A matter of compliance. Title VI of the Civil Rights Act prohibits discrimination on the basis of national origin. Denying or delaying interpretation services isn’t just poor practice—it’s unlawful.

A driver of trust. Patients are more likely to disclose sensitive details, follow treatment plans, and keep follow-ups when they feel they are communicating effectively, in the language they understand best.

An organizational advantage. Health systems that implement Language Access Plans (LAPs) reduce costly readmissions, improve patient satisfaction scores, and demonstrate values-driven leadership.

Why Professional Interpreters Are Essential

Many hospitals still lean on “enough to get by” solutions: asking bilingual staff, family members, or even children to interpret. These shortcuts come at a high cost:

  • Children may lack vocabulary for clinical details.
  • Family members may omit sensitive information.
  • Bilingual staff without training may inadvertently alter meaning.

By contrast, professional interpreters are trained to:

  1. Uphold a code of professional ethics
  2. Provide accurate, complete, confidential, and impartial communication..
  3. Recognize cultural nuances that may influence understanding.
  4. Support LEPs and providers by ensuring nothing is “lost in translation.”
  5. Support providers upholding their code of ethics.

In other words, professional interpreters are not an optional service—they are a clinical necessity.

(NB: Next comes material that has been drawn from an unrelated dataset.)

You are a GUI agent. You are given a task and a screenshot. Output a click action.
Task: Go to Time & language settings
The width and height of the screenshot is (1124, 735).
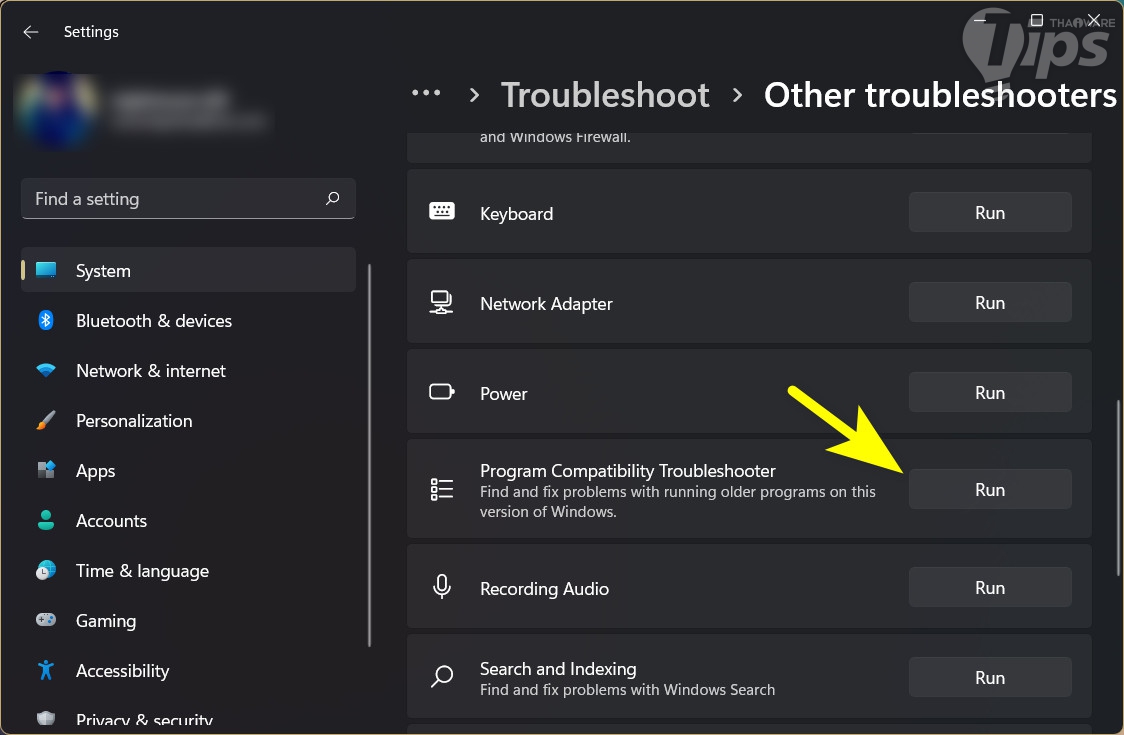[x=142, y=571]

Implications for Health Systems

Implementing CLAS Standard 5 requires more than a policy on paper. It demands:

Resource investment: Ensuring access to qualified interpreters in person, by phone, or via video—at all hours of operation.

Workflow integration: Building interpreter access into triage, intake, discharge, and follow-up care.

Staff awareness: Training teams on Language Access and how to work with professional interpreters, and why it matters.

Equity mindset: Understanding that language access is not a “nice-to-have”—it’s a reflection of an institution’s commitment to accessibility for all, inclusion, fairness and quality.

The Bigger Picture

CLAS Standard 5 is not simply about compliance. It is about honoring the basic human right to understand your health and your care.

When health systems treat language access as central, they don’t just prevent errors—they build trust, improve outcomes, and embody equity.

Our health is our most important asset. At EALS, we believe that language equity is health equity. Every patient deserves the dignity of being heard. Every provider deserves the tools to deliver safe, high-quality care. And every health system has the responsibility to make this non-negotiable.

Because healthcare without understanding is not healthcare at all.